Online data backup can work to help keep data safer than it otherwise would be.

Backup techniques must keep up with the times

Stephen Perkins

When it comes to keeping data backup techniques up to date, Peter Eicher wrote the Data Protection Insights blog on Computerworld that it should be a lot like matching up old bricks.

"I have a task for you," he wrote. "Imagine we are standing in a large room, about 100 feet from end to end. On one end of the room is a pile of 1,000 very heavy bricks, in 10 unique colors, 100 bricks of each color.  A new pile is delivered every day. Your job is to get one brick of each color across the room on a daily basis."

For companies trying to move to a host-side online data backup solution, they would start sorting the bricks before moving any of them. While this may take some time, he said this initial classification process simplifies the tasks to follow. 

While corporate data sets aren't exactly bricks, he said carrying bricks is something like "data lift," or creating impact exactly where it isn't wanted in the system. This is not smart to do, as he said it is "dumb" to employ data backup efforts that require a lot of needless effort.

"The conclusion is clear: eliminating redundant data – sorting out the bricks – at the source side makes the most sense," Eicher wrote. "But there are technologically different ways to do this, which have their own smart and dumb aspects."

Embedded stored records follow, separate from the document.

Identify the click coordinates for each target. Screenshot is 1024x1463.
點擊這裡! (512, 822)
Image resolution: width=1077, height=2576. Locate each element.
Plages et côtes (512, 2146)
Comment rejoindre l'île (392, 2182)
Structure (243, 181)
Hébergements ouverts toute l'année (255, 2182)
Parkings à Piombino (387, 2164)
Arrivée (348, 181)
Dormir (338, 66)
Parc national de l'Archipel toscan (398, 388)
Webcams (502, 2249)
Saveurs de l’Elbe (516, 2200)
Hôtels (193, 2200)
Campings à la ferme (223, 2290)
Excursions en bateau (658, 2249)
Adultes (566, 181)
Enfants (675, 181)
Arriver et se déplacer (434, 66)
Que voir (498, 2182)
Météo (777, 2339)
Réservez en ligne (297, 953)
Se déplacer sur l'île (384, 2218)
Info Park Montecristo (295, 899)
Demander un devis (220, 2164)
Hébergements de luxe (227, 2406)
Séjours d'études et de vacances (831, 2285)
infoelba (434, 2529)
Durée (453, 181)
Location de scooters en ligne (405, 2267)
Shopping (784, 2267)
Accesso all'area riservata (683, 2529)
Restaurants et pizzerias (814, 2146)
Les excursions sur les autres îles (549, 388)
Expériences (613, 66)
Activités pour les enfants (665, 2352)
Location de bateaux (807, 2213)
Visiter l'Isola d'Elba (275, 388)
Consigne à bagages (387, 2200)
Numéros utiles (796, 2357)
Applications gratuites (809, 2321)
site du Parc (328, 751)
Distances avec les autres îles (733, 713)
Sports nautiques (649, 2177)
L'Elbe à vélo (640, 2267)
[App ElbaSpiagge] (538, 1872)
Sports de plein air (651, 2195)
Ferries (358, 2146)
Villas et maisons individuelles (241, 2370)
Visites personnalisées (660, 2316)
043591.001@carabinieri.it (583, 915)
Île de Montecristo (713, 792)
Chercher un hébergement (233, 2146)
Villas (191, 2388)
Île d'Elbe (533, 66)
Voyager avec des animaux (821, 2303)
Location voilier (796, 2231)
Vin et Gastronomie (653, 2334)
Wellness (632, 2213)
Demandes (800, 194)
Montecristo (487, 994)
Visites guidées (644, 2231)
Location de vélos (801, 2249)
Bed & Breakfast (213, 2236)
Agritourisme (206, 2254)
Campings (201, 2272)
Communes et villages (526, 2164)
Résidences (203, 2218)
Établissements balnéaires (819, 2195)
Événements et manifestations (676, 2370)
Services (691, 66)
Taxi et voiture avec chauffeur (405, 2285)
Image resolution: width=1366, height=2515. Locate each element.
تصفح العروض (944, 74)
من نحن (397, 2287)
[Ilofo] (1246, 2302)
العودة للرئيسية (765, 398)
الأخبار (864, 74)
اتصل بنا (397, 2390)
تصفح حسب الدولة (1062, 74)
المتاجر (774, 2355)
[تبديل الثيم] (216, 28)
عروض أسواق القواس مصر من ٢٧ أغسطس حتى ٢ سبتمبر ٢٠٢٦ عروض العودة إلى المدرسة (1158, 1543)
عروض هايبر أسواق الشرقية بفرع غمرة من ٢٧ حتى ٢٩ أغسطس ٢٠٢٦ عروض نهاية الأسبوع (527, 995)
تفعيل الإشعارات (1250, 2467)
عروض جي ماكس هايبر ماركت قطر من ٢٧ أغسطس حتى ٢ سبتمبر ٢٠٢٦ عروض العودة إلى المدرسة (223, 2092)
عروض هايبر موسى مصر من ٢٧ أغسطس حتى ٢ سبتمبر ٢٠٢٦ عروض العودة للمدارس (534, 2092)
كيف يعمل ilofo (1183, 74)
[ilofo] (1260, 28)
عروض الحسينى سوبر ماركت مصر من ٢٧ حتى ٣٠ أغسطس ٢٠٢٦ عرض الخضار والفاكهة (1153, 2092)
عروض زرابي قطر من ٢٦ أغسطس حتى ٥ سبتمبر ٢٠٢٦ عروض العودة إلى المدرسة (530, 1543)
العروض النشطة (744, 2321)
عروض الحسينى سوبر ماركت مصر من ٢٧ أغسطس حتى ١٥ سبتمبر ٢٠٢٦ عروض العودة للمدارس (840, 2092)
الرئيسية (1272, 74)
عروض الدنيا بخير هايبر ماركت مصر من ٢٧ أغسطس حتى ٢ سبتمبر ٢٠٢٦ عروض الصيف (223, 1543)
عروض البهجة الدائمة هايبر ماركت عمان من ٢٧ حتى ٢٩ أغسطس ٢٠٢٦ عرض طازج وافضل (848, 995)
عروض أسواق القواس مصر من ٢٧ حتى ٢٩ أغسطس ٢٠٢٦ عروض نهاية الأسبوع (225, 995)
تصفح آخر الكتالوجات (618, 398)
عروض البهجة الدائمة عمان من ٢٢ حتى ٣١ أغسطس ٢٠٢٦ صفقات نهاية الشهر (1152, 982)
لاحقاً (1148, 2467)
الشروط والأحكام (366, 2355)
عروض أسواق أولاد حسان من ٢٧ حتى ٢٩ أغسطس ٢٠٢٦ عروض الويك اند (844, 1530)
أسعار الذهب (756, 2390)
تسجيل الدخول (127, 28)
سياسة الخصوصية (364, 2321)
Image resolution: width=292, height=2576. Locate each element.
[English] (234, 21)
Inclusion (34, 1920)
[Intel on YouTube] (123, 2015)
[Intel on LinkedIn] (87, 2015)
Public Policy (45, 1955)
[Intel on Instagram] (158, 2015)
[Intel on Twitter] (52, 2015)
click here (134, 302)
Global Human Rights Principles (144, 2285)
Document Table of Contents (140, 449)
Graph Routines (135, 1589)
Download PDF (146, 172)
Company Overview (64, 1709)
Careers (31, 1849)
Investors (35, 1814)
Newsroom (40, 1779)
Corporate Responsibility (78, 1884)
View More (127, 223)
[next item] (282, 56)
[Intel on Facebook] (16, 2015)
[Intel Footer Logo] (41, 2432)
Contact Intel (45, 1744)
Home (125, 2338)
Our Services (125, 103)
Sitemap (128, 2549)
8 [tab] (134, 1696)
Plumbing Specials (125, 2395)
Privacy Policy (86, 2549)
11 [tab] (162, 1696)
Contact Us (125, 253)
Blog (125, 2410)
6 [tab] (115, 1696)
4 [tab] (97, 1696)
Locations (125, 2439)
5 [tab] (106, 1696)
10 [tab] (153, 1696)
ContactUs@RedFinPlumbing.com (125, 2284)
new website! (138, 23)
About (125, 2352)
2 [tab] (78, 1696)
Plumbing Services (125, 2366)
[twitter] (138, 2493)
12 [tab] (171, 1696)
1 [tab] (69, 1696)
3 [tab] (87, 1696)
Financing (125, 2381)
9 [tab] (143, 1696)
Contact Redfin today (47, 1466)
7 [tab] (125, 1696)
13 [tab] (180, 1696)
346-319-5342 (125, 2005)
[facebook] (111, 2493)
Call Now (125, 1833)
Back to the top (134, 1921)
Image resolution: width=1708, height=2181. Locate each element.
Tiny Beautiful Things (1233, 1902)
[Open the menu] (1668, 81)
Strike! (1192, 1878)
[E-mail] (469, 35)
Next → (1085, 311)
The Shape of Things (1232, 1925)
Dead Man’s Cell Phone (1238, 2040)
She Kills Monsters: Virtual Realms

TechTarget said the rationale businesses have for online data backup is very simple, as strict reliance on physical devices raises the risk for theft, fire or other problems that could endanger or permanently delete the information. With online data backup, the information is kept separately from where the business resides, thus keeping it safe just in case anything happens within brick and mortar contained in company walls.